▶ [Task description] In the listing below, a line holding "Expand the collapsed static object" and a line holding "Viewport: 425px width, 334px height." mark the range. Retype both exactly, with all lines between them.

━━━ Given data ━━━

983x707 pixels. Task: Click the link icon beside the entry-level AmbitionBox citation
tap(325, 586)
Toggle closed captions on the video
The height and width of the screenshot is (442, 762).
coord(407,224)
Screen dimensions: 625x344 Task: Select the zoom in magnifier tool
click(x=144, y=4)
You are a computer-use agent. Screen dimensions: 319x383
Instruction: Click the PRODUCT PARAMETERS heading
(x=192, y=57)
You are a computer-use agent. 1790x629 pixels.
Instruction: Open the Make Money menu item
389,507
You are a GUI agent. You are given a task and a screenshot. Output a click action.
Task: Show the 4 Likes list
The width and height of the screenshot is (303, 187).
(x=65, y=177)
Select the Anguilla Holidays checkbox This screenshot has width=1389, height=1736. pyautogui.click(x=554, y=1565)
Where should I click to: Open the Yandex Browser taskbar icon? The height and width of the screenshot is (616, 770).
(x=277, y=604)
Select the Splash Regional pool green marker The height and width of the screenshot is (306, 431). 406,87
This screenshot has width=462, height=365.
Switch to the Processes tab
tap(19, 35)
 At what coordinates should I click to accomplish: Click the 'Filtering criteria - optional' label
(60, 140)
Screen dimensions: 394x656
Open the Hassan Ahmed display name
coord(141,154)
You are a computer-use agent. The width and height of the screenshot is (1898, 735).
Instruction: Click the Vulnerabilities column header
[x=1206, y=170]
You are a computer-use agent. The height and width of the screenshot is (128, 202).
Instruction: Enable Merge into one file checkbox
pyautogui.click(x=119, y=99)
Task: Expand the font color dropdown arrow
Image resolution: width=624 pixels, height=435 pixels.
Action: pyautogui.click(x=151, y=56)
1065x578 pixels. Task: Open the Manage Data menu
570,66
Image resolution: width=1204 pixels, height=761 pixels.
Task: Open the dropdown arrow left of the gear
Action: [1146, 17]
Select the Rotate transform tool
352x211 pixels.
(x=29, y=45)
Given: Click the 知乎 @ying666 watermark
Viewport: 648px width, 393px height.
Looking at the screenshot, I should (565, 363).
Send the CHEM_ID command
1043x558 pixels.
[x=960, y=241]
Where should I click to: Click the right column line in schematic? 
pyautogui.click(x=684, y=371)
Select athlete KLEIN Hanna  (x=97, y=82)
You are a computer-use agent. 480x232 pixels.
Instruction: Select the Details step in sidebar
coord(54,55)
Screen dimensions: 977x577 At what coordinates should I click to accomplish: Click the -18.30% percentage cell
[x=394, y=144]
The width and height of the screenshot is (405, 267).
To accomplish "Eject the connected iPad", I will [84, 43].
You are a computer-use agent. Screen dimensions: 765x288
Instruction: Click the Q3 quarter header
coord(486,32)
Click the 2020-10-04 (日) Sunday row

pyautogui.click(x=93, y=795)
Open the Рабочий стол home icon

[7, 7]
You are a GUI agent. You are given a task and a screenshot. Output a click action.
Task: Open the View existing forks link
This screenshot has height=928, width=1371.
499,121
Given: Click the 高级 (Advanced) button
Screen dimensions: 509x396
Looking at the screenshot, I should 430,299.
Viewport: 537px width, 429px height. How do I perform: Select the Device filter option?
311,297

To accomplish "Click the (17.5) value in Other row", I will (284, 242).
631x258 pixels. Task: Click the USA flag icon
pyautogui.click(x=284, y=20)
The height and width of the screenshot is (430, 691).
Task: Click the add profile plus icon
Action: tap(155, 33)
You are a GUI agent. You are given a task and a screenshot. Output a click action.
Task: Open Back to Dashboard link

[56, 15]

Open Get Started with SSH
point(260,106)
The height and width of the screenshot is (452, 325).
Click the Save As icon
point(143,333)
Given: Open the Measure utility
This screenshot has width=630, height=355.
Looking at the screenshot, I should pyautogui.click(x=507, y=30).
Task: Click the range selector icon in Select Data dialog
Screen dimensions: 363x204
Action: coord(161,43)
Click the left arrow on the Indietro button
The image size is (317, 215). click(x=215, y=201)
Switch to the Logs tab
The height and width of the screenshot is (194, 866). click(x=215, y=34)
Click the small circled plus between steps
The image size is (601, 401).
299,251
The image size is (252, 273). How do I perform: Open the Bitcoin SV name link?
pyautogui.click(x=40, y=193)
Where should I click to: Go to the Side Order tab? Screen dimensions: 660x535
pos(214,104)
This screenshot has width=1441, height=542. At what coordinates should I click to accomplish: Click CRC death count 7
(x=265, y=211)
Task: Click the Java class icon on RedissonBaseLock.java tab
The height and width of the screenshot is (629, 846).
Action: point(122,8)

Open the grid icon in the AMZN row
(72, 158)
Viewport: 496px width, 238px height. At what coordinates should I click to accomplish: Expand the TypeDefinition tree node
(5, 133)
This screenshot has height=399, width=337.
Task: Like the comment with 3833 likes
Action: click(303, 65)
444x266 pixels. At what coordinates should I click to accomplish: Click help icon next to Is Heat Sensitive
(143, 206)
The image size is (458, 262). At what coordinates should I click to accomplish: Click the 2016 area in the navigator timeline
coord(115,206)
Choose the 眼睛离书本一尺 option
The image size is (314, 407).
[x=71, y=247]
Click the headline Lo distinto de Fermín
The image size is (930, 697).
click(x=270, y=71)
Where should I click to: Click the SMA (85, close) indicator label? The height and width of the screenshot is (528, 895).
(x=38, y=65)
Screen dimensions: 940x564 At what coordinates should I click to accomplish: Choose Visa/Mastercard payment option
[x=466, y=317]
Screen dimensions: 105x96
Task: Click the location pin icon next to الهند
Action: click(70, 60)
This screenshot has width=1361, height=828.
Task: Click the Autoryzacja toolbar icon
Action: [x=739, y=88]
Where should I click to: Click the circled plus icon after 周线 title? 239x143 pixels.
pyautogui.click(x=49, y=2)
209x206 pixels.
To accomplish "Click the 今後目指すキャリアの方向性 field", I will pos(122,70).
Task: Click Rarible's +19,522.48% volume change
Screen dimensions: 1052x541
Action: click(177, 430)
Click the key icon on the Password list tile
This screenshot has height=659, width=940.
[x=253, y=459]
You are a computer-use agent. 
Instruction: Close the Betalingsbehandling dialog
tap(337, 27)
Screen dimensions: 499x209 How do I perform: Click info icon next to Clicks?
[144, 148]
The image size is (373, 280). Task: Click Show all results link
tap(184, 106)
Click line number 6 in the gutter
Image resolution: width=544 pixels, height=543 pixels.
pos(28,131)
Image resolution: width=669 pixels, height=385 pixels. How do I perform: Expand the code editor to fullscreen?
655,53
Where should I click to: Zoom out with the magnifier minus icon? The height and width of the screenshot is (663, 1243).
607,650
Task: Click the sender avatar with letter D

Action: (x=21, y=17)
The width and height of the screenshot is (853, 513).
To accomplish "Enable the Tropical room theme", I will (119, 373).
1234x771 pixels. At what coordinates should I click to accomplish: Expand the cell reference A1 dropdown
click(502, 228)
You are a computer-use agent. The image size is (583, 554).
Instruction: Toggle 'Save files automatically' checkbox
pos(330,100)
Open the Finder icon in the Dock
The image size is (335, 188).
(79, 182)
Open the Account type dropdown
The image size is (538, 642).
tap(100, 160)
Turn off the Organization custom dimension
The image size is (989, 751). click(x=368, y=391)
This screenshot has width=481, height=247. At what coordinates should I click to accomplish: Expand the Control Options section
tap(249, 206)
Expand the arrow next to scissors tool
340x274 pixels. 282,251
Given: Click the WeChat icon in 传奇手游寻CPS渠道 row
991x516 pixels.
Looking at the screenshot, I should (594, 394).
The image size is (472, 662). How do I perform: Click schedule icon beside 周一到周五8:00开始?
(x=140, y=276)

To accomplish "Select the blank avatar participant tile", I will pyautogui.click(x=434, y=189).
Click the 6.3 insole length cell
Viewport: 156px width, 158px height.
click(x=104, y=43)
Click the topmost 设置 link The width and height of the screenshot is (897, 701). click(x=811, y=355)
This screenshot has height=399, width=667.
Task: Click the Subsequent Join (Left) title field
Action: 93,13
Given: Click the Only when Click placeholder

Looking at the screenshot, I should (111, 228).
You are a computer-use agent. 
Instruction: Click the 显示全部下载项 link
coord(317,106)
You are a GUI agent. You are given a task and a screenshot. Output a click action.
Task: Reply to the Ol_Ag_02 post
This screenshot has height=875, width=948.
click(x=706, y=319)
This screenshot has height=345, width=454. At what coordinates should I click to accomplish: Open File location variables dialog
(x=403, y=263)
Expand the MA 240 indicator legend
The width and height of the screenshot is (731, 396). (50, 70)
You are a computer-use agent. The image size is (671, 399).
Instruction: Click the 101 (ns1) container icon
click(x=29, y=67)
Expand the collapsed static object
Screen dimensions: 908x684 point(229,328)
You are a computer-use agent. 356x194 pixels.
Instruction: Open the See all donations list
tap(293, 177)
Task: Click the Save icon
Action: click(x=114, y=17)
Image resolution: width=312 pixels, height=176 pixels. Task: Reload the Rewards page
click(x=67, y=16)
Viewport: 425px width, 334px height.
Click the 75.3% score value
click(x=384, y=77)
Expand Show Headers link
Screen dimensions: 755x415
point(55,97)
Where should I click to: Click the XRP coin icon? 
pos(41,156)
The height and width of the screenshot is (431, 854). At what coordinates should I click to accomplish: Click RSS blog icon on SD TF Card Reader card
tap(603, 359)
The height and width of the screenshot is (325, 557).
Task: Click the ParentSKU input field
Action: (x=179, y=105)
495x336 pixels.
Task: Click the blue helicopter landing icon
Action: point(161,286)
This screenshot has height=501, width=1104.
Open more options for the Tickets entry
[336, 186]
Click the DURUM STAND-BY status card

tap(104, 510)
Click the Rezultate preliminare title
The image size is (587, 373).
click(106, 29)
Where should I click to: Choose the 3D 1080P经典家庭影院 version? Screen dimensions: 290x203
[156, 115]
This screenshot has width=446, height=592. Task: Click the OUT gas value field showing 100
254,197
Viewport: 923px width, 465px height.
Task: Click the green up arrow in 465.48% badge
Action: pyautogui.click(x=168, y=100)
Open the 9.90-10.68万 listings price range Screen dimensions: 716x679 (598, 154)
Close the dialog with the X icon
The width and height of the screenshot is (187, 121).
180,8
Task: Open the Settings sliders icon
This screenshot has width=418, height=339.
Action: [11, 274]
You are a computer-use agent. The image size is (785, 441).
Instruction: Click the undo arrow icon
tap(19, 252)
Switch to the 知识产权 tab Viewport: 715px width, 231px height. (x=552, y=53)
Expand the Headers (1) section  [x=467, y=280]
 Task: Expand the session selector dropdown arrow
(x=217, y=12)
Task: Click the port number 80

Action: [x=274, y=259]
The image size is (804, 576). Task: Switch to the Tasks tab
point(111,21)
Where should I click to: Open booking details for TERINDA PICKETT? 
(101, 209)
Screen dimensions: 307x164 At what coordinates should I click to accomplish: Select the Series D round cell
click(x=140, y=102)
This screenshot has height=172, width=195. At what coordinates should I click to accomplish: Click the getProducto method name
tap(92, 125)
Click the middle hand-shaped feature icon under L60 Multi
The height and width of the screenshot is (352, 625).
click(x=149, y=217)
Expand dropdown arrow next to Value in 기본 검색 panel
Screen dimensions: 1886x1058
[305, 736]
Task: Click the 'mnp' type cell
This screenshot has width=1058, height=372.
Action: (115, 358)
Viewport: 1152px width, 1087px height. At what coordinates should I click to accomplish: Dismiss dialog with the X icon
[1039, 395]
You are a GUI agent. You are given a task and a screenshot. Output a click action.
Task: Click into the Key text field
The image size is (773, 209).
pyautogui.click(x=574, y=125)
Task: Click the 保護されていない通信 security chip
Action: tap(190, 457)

━━━

▶ [Expected answer]
Expand the collapsed static object
Screen dimensions: 908x684 point(229,328)
You are a computer-use agent. 356x194 pixels.
Instruction: Open the See all donations list
tap(293, 177)
Task: Click the Save icon
Action: click(x=114, y=17)
Image resolution: width=312 pixels, height=176 pixels. Task: Reload the Rewards page
click(x=67, y=16)
Viewport: 425px width, 334px height.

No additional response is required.